◆ QUOTED PASSAGE ◆
────────

Angie Long, Breast Cancer Survivor


From tears to cheers

Most folks who have survived cancer would agree the experience was life-changing.

For Angie Long, child life specialist in the Grant and Norma Davis ChildLife Center at Via Christi Hospital on St. Francis, being diagnosed with breast cancer at age 21 also turned out to be life-enhancing — for herself and the children she serves.

angie long via christi cancer patient

Motivated by her experience with breast cancer in college, Angie Long made a life-changing decision to become a child life specialist at Via Christi Hospital. She helps children and families cope with challenges of hospitalization and illness.

“I was in my junior year at K-State, when I was diagnosed,” Angie says. She’d found a large lump in her breast and it had spread to her lymph nodes, a startling surprise for the active coed. She left the office in tears after the first physician’s dire prognosis, but another doctor was more optimistic and her treatment was planned and begun: Eight rounds of chemotherapy at Cancer Center of Kansas in Salina, then 37 rounds of radiation over three months at M.D. Anderson Cancer Center in Houston.

There, she wasn’t able to go to school or work, so she decided to volunteer in their Pediatrics unit. She enjoyed herself and found it so rewarding she decided that was what she wanted to do with her life.

“I’d never heard of a child life specialist,” Angie says. “I didn’t even know it was a job.” When she got back to Kansas State University, she took the classes to prepare for the work and served an internship at Via Christi Hospital on St. Francis, where she learned even more — and was noticed by her superiors. In 2002, she was hired.

────────

◆ GIVEN DATA ◆

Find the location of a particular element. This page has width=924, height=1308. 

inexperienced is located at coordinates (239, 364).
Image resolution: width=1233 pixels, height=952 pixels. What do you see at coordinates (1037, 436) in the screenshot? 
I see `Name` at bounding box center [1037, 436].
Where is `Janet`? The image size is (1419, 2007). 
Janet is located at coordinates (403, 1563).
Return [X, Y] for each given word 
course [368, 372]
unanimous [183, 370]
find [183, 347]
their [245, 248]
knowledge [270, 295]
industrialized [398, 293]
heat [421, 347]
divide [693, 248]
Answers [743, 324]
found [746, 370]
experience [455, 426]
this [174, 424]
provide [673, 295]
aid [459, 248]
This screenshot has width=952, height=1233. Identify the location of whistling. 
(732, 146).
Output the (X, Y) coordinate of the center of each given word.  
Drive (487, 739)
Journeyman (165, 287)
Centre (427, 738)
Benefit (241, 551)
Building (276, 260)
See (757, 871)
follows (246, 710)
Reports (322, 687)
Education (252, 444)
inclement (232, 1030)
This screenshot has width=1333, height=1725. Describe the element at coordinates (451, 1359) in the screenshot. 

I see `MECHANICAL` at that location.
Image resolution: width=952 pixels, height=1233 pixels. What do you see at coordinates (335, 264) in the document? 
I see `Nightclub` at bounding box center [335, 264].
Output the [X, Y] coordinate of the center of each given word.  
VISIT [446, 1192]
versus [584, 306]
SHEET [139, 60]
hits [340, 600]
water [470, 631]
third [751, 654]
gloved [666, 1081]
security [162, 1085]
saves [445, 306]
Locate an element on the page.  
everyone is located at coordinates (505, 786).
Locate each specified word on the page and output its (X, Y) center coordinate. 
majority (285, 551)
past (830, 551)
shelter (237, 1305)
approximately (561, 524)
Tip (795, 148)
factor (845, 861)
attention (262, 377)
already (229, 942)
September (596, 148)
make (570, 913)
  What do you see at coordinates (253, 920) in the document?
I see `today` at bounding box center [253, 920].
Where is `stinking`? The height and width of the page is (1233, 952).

────────

◆ EXERCISE ◆
Can you pick up the story of breast cancer survivor Angie Long after its last sentence, about her being hired in 2002, and continue it?

◆ ANSWER SECTION ◆
“I can be kind of a goofball and a silly person, and I’ve been known to make animal noises and sing silly songs during a child’s procedure — like an IV start, anything they’re not sedated for,” she says. And that is just part of what a child life specialist does, she says.

“We’re here to make the kids feel more comfortable, sort of normalize the situation for them, so it’s less scary — because it’s always very stressful at the hospital. We help kids smile, get them up out of bed, and not crying, and we have lots of kid-friendly items like games and toys. And we help the parents cope, as well.”

The ChildLife Center has patients up to age 18, with a variety of illnesses from cancer or cerebral palsy, to diabetes or broken legs. “No two days are alike,” she says, “because we have different-age patients with different diagnoses and different families we’re trying to help.”

Her experience with cancer has helped her comfort and encourage children going through the same thing, and their parents.

“When you’re young, you feel as if you are the only one to go through this, the only one to lose your hair and all the other parts of it. But often, I can tell them that I know exactly what they mean because I went through the same thing and look at me now.” She says that knowledge also helps parents, and even other employees who are worried about someone close to them.

“All my experiences let me know I am very blessed and lucky,” Angie says. “My husband, Bryan, and I had been dating about a year before I got diagnosed and he stuck with me.” Married 12 years, the couple has two daughters, Kendall, 6, and Carsyn, 2.

She doesn’t worry about cancer coming back but, if it does, “I’ll just beat it. You get better faster when you’re positive.”


What have you learned from your journey through cancer?

That life is life and you can’t always control your path.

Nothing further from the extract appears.